Background technology
Prorocentrum minimum Prorocentrum minimum (Pavillard) Schiller is that one common are poison red tide
Dinoflagellate, it belongs to Prorocentrum, Prorocentrum micans section, Prorocentrum.This kind is littoral kind, is distributed widely in the whole world.China is littoral
Distribution is had with inner bay.Prorocentrum minimum is a kind of common red tide algae kind, a kind of main species when being China's breakout of red tide.
Dagu, China Tianjin mouth is neighbouring and Hong Kong Waters once occurred prorocentrum minimum tide, causes a large amount of fish kills.Prorocentrum minimum
Form is small, and similar to other Prorocentrum micans kinds, differentiates difficulty by morphology under the microscope, needs observer to enrich
Experience.But present stage, mainly observe its morphological feature by microscope for detecting the method for prorocentrum minimum.Therefore,
Needs find one faster, more convenient, are more suitable for the detection method of prorocentrum minimum.
Summary of the invention
It is an object of the invention to provide the detection method of a kind of quick detection harmful algae prorocentrum minimum, to realize micro-
Little Prorocentrum micans carries out field quick detection safe, special, quick, sensitive, simple, thus makes up existing traditional sensing techniques
Not enough.
Present invention firstly provides a kind of loop-mediated isothermal amplification (LAMP) primer group detecting prorocentrum minimum, include following drawing
Thing:
F3 primer PS-F3:5 '-GGCCTTGTTCGACCGC-3 ' (SEQ ID NO:1),
B3 primer PS-B3:5 '-ACCAGGCCACCACCGA-3 ' (SEQ ID NO:2),
FIP primer PS-FIP:
5′-CGTCACCCATGCCCTGGTTGTTGCCGCGCCATGATGTG-3′(SEQ ID NO:3)、
BIP primer PS-BIP:5 '-ATTTCCCGCCGCAGTACCTGCCCAGGATGCGCCACAT-3 ' (SEQ ID NO:
4)、
LF primer PS-LF:5 '-TGCTCAAAGTCAGCACGGAA-3 ' (SEQ ID NO:5)
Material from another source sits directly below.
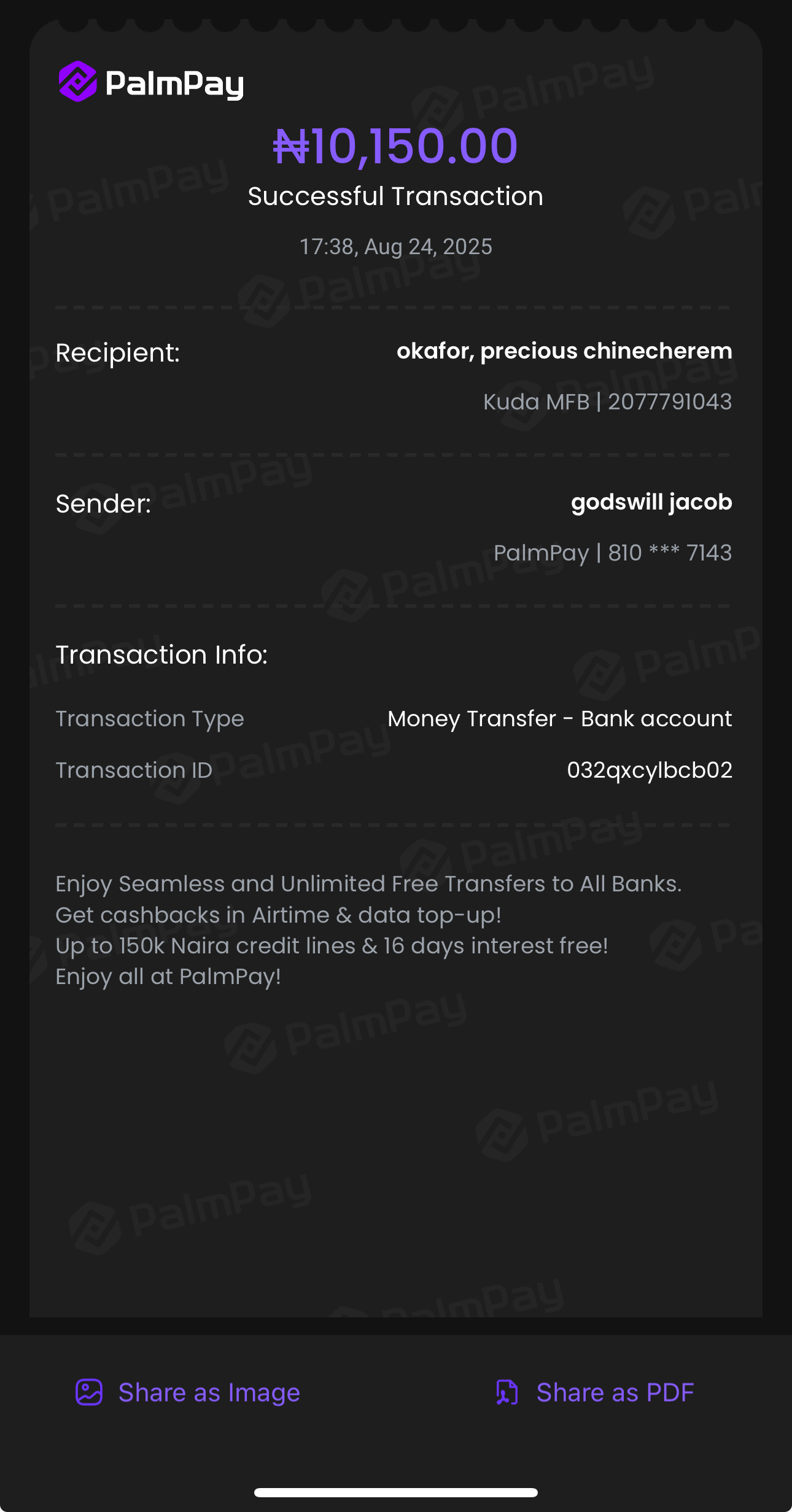
Task: Tap the ₦10,150.00 amount
Action: (x=395, y=146)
LB primer PS-LB:5 '-CCGTCGTGCTGCGTGAT-3 ' (SEQ ID NO:6);
As preferably, the sequence of FIP primer PS-FIP is as follows:
5′-CGTCACCCATGCCCTGGTTGTTGCCGCGCCATGATGTG-3′(SEQ ID NO:7)、
The sequence of BIP primer PS-BIP is as follows:
5′-ATTTCCCGCCGCAGTACCTGCCCAGGATGCGCCACAT-3′(SEQ ID NO:8)。
Preferred as embodiment, the 5 ' ends of PS-FIP carry out biotin labeling, and the 5 ' ends of LF primer PS-LF carry out different sulfur
Cyanic acid fluorescein FITC labelling;
The present invention also provides for a kind of method detecting harmful algae prorocentrum minimum, including the steps
1) preparation LAMP reaction system:
Each primer final concentration of: each 1.6 μm ol/L of inner primer PS-FIP and PS-BIP, outer primer PS-F3 and PS-B3 is each
0.2 μm ol/L, each 0.8 μm ol/L of ring primer PS-LF and PS-LB;Buffer forms and concentration is: Tris-HCl (pH 8.8)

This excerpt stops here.